When it comes to bad quits, I consider abandoning a book to be a personal failure. I gave up on David Foster Wallace's Infinite Jest after 300 pages. I am a fan of Wallace's nonfiction, but his big novel was a slog for me. Nevertheless, I should have seen it through to the end. I feel the same about lapsed friendships. I have a number of them caused by moves to new places. Sustaining a long-distance friendship takes work. I hate to say it but I have given up on too many. Another bad quit has a musical connection. My parents paid for piano lessons when I was in junior high school. I didn't like practicing every day, so I gave it up after a couple of years. I'm sorry I did. I envy those who can play the instrument. I shouldn't have quit the piano—or the friendships.

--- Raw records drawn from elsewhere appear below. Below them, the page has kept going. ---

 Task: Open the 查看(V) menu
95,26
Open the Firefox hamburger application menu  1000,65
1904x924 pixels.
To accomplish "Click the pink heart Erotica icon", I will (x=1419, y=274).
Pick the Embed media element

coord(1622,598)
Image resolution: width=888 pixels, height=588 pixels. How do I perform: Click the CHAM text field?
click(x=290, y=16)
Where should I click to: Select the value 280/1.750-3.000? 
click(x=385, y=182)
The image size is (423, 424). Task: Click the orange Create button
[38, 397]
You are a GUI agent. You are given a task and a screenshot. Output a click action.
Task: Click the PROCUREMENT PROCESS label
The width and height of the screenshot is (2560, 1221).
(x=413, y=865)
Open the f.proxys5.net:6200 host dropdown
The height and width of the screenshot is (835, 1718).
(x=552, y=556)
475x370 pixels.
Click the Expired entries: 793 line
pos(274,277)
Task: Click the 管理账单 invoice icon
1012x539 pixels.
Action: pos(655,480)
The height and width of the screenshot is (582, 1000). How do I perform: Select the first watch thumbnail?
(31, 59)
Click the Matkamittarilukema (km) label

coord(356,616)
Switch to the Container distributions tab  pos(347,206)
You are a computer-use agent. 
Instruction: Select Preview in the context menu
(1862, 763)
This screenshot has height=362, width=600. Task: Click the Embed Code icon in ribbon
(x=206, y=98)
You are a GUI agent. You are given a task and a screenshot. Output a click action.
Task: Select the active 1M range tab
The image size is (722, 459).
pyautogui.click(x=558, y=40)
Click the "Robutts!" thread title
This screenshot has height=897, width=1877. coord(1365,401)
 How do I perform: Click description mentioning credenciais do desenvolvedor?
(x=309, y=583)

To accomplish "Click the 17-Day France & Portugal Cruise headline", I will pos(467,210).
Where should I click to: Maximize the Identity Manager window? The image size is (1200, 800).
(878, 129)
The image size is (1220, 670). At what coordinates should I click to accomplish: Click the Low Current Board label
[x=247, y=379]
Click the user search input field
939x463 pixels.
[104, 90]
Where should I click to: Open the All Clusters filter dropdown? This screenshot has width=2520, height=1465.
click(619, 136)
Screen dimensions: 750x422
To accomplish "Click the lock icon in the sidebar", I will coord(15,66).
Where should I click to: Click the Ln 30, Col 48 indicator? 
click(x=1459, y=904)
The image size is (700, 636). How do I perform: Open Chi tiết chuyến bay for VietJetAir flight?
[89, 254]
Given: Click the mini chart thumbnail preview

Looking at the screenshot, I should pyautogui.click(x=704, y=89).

You could spend hours compiling a list of "should-quits"—some for yourself, some for everybody else. Bottling water in plastic, texting while driving, burning fossil fuel, fighting unwinnable wars, stockpiling assault rifles—quitting these would benefit the commonweal. It's easy to think of quits for others: Quitting newspapers is unpatriotic; abandoning a pre-diabetic diet is foolish; suspending contributions to an IRA is a self-inflected wound. My wife has a dog-eared, should-quit list just for me. "Quit drinking from the milk carton" has been on it for a long time. So has "Quit eating crap." On my list are a bunch of elected officials, mostly Republican. I was elated when Jason Chaffetz choose the Sarah Palin career path. I hope Orrin Hatch takes the polls to heart and retires. I wish that Mike Noel would quit his tired polemics, that Mike Pence would quit fawning and that Trump would quit lying.

To be fair, the president's disregard for the truth is not unprecedented. Ken Burns and Lynn Novick's riveting PBS series The Vietnam War, documented the self-serving lies told by Presidents Nixon and Johnson. Trump's lying is pathological; Nixon's and Johnson's duplicity caused the deaths of thousands of people in Southeast Asia. My friends Mike Hughes and Lee Richardson were among the 361 Utahns killed in that misbegotten war. I hope Trump watched the troubling film.

I find that the older you get the more involuntary quits are thrust upon you. With old age comes an instinct to avoid the high, the slippery and the heavy. It doesn't take a doctor's advice to give up ice-skating, moving pianos and climbing a ladder, but it does take an endorsement by a doctor to get a sexagenarian's driver's license renewed. When it comes to involuntary quits, doctors might prod, but technology is ruthless. The boxes of 35mm slides, floppy discs and cassette tapes stored in my basement are proof.

A quit might be satisfying for David because it is either a remediation or a course correction. The take-away for our bombastic president is grounded in efficiency: If you always tell the truth, there is no need to quit lying.